A deep learning library focused on graph representation learning for real-world chemical tasks.

- ✅ State-of-the-art GNN architectures.
- 🐍 Extensible API: build your own GNN model and train it with ease.
- ⚗️ Rich featurization: powerful and flexible built-in molecular featurization.
- 🧠 Pretrained models: for fast and easy inference or transfer learning.
- ⮔ Read-to-use training loop based on [Pytorch Lightning](https://www.pytorchlightning.ai/).
- 🔌 Have a new dataset? Graphium provides a simple plug-and-play interface. Change the path, the name of the columns to predict, the atomic featurization, and you’re ready to play!

## Documentation

Visit https://graphium-docs.datamol.io/.

[![Run on Gradient](https://assets.paperspace.io/img/gradient-badge.svg)](https://ipu.dev/sdGggS)

You can try running Graphium on Graphcore IPUs for free on Gradient by clicking on the button above.

## Installation for developers

### For CPU and GPU developers

Use [`mamba`](https://github.com/mamba-org/mamba):

```bash
# Install Graphium's dependencies in a new environment named `graphium`
mamba env create -f env.yml -n graphium

# Install Graphium in dev mode
mamba activate graphium
pip install --no-deps -e .
```

### For IPU developers

```bash
mkdir ~/.venv                               # Create the folder for the environment
python3 -m venv ~/.venv/graphium_ipu        # Create the environment
source ~/.venv/graphium_ipu/bin/activate    # Activate the environment

# Install the PopTorch wheel
# Make sure this is the 3.3 SDK
# Change the link according to your operating system and the `PATH_TO_SDK`
pip install PATH_TO_SDK/poptorch-3.3.0+113432_960e9c294b_ubuntu_20_04-cp38-cp38-linux_x86_64.whl

# Enable Poplar SDK (including Poplar and PopART)
source PATH_TO_SDK/enable

# Install the IPU specific and graphium requirements
pip install -r requirements_ipu.txt

# Install Graphium in dev mode
pip install --no-deps -e .
```
If you are new to Graphcore IPUs, you can find more details in the section below: `First Time Running On IPUs`. 

## Training a model

To learn how to train a model, we invite you to look at the documentation, or the jupyter notebooks available [here](https://github.com/datamol-io/graphium/tree/master/docs/tutorials/model_training).
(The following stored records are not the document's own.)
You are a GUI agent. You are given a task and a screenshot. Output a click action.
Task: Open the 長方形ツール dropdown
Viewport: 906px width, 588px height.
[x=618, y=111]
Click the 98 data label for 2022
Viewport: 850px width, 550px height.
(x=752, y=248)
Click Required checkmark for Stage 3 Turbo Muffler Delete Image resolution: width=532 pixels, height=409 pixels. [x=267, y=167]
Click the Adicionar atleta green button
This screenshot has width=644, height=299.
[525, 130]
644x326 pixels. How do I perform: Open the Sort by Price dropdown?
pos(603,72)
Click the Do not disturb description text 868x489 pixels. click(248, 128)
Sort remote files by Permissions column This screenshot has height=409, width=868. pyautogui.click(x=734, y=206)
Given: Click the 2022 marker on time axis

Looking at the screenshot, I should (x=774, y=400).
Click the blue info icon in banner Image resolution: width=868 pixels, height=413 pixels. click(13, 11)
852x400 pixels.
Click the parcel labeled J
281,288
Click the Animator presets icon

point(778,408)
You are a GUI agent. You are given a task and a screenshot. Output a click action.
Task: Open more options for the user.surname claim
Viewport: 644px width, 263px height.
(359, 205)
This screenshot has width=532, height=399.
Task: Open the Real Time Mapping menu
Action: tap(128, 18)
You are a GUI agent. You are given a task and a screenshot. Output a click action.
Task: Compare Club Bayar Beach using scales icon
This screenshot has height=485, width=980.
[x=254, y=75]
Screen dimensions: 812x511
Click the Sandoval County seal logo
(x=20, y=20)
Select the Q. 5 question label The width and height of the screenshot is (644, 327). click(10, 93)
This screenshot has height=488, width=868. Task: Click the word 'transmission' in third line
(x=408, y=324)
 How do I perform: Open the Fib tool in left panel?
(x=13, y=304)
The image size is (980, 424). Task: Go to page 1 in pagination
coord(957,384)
If you are not familiar with [PyTorch](https://pytorch.org/docs) or [PyTorch-Lightning](https://pytorch-lightning.readthedocs.io/en/latest/), we highly recommend going through their tutorial first.

## Running an experiment
We have setup Graphium with `hydra` for managing config files. To run an experiment go to the `expts/` folder. For example, to benchmark a GCN on the ToyMix dataset run
```bash
graphium-train dataset=toymix model=gcn
```
To change parameters specific to this experiment like switching from `fp16` to `fp32` precision, you can either override them directly in the CLI via
```bash
graphium-train dataset=toymix model=gcn trainer.trainer.precision=32
```
or change them permamently in the dedicated experiment config under `expts/hydra-configs/toymix_gcn.yaml`.
Integrating `hydra` also allows you to quickly switch between accelerators. E.g., running
```bash
graphium-train dataset=toymix model=gcn accelerator=gpu
```
automatically selects the correct configs to run the experiment on GPU.
Finally, you can also run a fine-tuning loop: 
```bash
graphium-train +finetuning=admet
```

To use a config file you built from scratch you can run
```bash
graphium-train --config-path [PATH] --config-name [CONFIG]
```
Thanks to the modular nature of `hydra` you can reuse many of our config settings for your own experiments with Graphium.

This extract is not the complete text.